Report: Automation, ’empathetic tech’ the future for public contact centers
Between unprecedented municipal Zoom meetings to administrative business suddenly conducted entirely online, communities asked a lot of local city and county clerks when the pandemic first struck. And these years on, it’s clear government business won’t ever fully revert to its previous normal. A report from Deloitte issued earlier this year highlights what future government contact centers might look like, why the current setup isn’t sustainable and what administrators can do about it.
“The pandemic has provided a painful wakeup call for government contact centers, as high volumes exposed the limitations of legacy systems. Phone lines were jammed and customers often faced lengthy delays. If any silver lining has emerged from the chaos, it’s that modernizing government contact centers has finally become a priority,” reads the introduction to the report, which outlines seven modern strategies to improve constituents’ contact center experience.
Already, the report’s authors, William Eggers, Shelly Metschan, John O’Leary and Marc Mancher, identify that several industry shifts are taking place. For example, the focus used to be on building a better experience “through incremental improvements, with holding down costs as a top priority,” the report says. But given the massive social and economic shift that’s taken place, “that won’t cut it anymore. Today, success might require reimagining the entire customer experience.”
In this evolution, technology has emerged as the backbone of change. In the contact center of the future, as envisioned by the report, improved customer experience will be achieved “through a tech-supported workforce.” Some of those support systems include integrated workflows that can collate information from “all touchpoints—voice, text, email, etc.”
Leveraging artificial intelligence, language processing, machine learning and data analytics, “human-centered design puts the customer experience at the forefront,” the report continues. Future centers can be categorized into three components: A customer experience hub that delivers services through several channels; a tech-powered “cockpit” where admins can run things behind the scenes; and a cloud-based foundation that can support emerging tools.

ENTRIES SHOWN ->

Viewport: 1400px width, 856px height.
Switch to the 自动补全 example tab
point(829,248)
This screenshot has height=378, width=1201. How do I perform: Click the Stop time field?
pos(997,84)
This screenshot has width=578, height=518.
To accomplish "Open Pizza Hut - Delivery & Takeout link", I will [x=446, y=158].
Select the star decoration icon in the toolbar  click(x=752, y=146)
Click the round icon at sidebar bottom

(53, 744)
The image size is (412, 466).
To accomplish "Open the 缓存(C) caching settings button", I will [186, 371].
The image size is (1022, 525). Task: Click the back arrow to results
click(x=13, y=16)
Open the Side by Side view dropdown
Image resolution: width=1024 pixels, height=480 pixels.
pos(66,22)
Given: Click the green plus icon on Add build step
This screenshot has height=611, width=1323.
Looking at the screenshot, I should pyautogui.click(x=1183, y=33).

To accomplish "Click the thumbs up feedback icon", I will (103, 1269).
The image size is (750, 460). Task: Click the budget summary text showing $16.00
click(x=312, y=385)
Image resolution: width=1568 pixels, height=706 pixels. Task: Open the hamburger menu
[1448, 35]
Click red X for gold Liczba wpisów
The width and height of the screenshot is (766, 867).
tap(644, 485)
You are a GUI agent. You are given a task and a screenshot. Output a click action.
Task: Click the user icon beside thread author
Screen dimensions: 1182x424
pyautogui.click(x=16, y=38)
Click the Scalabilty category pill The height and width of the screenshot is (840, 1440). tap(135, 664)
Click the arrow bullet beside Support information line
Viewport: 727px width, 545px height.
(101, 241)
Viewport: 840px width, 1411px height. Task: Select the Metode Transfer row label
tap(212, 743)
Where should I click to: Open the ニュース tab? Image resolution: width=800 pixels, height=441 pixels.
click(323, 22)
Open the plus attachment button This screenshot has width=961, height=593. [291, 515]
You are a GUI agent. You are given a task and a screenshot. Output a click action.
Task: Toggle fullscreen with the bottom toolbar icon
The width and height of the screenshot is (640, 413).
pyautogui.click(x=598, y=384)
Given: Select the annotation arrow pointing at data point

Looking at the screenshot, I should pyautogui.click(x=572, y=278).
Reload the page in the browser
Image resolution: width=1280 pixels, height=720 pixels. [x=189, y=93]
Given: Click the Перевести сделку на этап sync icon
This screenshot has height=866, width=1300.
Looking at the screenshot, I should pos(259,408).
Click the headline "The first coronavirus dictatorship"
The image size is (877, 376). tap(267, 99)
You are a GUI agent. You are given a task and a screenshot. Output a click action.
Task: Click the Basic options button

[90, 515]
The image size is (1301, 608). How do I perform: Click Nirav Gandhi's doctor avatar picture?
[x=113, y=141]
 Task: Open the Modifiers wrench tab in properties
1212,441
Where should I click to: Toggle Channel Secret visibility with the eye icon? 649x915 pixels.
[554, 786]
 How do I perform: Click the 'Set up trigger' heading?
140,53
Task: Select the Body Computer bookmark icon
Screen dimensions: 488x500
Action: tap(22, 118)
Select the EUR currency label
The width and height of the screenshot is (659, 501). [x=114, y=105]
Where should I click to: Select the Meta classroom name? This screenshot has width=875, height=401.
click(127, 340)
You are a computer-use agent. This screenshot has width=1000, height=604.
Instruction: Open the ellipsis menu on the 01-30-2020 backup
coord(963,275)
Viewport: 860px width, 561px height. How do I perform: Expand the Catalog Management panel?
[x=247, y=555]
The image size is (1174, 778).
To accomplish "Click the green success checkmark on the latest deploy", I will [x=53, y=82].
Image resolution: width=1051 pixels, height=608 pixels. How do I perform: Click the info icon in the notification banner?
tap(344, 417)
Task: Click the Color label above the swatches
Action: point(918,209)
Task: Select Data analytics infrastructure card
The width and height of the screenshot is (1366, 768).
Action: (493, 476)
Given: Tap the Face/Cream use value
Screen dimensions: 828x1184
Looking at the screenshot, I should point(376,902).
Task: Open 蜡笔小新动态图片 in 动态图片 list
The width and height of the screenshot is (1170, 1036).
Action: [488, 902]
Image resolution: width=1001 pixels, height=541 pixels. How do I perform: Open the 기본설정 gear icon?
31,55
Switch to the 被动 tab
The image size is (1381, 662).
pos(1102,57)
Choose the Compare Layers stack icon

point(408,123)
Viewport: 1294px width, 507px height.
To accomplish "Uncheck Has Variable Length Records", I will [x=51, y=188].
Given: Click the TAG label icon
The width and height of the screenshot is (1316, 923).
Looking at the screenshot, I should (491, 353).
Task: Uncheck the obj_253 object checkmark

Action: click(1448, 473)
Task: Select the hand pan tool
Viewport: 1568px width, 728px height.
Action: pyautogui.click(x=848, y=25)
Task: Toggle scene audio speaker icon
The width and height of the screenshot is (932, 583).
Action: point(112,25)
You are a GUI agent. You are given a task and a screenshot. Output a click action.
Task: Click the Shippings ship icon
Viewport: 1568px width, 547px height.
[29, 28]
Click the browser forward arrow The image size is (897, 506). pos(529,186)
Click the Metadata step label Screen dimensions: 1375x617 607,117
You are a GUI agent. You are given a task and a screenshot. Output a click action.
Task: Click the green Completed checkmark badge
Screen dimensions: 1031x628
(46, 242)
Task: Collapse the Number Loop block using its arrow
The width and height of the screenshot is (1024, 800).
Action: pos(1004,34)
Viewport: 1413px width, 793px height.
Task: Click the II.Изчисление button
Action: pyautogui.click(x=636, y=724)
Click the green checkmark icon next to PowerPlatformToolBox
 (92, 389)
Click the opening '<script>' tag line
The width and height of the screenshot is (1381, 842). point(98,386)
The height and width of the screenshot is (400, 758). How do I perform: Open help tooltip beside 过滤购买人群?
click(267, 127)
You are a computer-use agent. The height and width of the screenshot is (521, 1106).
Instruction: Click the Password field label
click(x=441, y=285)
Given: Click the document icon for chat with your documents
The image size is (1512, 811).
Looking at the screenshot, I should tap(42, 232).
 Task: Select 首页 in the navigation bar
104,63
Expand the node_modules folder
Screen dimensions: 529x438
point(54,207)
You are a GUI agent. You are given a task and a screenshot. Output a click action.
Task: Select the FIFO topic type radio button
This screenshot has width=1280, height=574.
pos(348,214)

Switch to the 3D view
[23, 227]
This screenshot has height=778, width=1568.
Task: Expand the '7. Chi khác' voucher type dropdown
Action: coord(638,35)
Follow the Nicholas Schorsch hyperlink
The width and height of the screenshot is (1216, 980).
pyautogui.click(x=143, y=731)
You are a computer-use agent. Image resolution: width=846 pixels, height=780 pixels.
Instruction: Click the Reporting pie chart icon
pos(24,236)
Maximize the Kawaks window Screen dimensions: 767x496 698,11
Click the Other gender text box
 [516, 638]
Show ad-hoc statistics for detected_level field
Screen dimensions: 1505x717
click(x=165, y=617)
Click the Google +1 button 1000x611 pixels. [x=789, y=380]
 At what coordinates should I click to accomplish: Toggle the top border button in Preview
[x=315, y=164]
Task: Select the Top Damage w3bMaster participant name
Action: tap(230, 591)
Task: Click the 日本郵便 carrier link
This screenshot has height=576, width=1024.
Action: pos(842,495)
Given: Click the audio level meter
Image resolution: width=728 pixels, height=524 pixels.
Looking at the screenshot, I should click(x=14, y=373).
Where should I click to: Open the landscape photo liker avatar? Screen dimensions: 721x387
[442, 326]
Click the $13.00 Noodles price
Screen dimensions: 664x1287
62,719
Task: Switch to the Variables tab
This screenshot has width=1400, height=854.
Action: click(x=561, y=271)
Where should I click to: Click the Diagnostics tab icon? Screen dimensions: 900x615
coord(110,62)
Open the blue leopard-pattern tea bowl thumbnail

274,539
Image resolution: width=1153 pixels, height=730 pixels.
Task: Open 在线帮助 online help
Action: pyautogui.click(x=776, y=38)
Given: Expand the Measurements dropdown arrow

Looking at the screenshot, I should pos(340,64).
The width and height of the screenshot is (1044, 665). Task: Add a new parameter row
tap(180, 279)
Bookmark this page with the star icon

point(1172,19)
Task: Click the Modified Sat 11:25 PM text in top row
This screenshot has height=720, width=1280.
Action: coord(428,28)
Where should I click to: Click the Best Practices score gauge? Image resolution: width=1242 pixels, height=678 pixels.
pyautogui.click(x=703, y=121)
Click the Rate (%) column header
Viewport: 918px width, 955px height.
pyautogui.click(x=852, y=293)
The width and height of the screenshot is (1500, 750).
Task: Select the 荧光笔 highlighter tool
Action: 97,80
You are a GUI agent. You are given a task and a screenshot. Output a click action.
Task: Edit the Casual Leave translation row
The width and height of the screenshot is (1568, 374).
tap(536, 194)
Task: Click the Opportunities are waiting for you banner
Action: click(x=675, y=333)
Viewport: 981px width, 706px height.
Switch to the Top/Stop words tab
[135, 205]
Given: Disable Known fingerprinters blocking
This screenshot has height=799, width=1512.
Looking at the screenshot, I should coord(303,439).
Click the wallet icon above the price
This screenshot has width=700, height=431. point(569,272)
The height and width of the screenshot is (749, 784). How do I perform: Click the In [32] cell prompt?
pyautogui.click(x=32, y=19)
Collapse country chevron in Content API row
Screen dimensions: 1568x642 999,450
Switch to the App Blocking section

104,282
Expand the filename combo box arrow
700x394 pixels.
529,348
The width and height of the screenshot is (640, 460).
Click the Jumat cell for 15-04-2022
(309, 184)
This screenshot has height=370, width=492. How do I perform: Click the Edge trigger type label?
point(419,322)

INSTRUCTIONS TO FOLLOW ->
According to the contact center article, how many strategies does the Deloitte report outline for improving constituents' contact center experience? The rows are not used here in any way.

OUTPUT FOR THIS TASK ->
Seven.